Aşı adayı norovirüs antijenlerinin klonlanması ve immünojenitelerinin araştırılması

Abstract

Amaç: Bu araştırma Norovirüs’ e ait aşı adayı olabilecek antijenik proteinlerin rekombinant olarak elde edilmesi ve oluşabilecek immün yanıtın hayvan denemeleri ile araştırılması amacıyla yapılmıştır. Materyal ve Yöntem: Nöroviruse ait VP1, VP2, p22 ve polipeptid (EP123) dizileri spesifik primerlerle PCR’ da çoğaltılmıştır. Amplikonlar, pET-30a (+) ekspresyon vektörüne yerleştirildikten sonra E. coli BL21 suşuna transformasyonla aktarılmıştır. Rekombinant olarak üretilen proteinler, His-tag kuyruğu yardımıyla ve amonyum sülfatla kısmi olarak saflaştırıldıktan sonra immünizasyon için antijen olarak kullanılmıştır. Aşılanan farelerin serum örneklerinden Norovirüse karşı oluşan antikor cevabı indirekt ELISA yöntemiyle saptanmıştır. Bulgular: E. coli’ ye transformasyonla aktarılan genlerin varlığı sekans analizi ile doğrulanmıştır. His-tag kuyruğu ve amonyum sülfatla çöktürme işlemi proteinlerin kısmi olarak saflaştırılması için yeterli olmuştur. Sadece VP1 proteini yeterli düzeyde immün yanıt oluşturmuştur. Sonuç: Bu tez kapsamında, VP1 ve VP2 proteinlerine ek olarak, önceki Nörovirus aşı çalışmalarından farklı, ilk defa epitoplardan oluşan bir polipeptit ve Norovirüsün yapısal olmayan bir geni (p22) rekombinant olarak üretilmiş ve immünojenitesi araştırılmıştır. VP1 dışındaki rekombinant proteinlerde yeterli immunojenik yanıtın oluşmamasının, kullanılan doz, bağışıklama sayısı veya adjuvan uygulaması ile ilgili olabileceği düşünülmüştür.
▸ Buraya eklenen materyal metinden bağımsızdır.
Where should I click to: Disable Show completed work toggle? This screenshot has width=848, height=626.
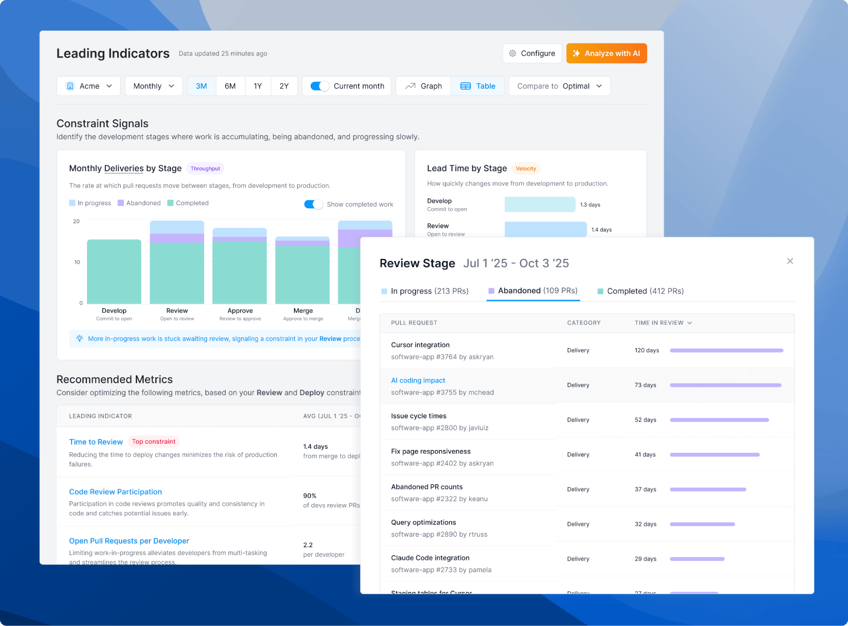pos(313,204)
Objective: This research was carried out in order to obtain recombinant antigenic proteins that can be vaccine candidates of Norovirus and to investigate the immune response that may occur with animal experiments. Material and Methods: The VP1, VP2, p22 and polypeptide (EP123) sequences of the norovirus were amplified in PCR with specific primers. Amplicons were transformed into E. coli BL21 strain after insertion into the pET-30a (+) expression vector. Recombinantly produced proteins were used as antigens for immunization after partial purification with the help of His-tag tail and ammonium sulfate. Antibody response to Norovirus from serum samples of vaccinated mice was determined by indirect ELISA method. Results: The presence of genes transferred by transformation into E. coli was confirmed by sequence analysis. His-tag tail and precipitation with ammonium sulfate were sufficient for partial purification of the proteins. Only the VP1 protein elicited an adequate immune response. Conclusion: In this thesis, in addition to VP1 and VP2 proteins, a polypeptide consisting of epitopes different from previous Norovirus vaccine studies, and a non-structural gene (p22) of Norovirus were produced recombinantly and its immunogenicity was investigated. It was thought that the lack of adequate immunogenic response in recombinant proteins other than VP1 may be related to the dose used, the number of immunizations or the adjuvant administration.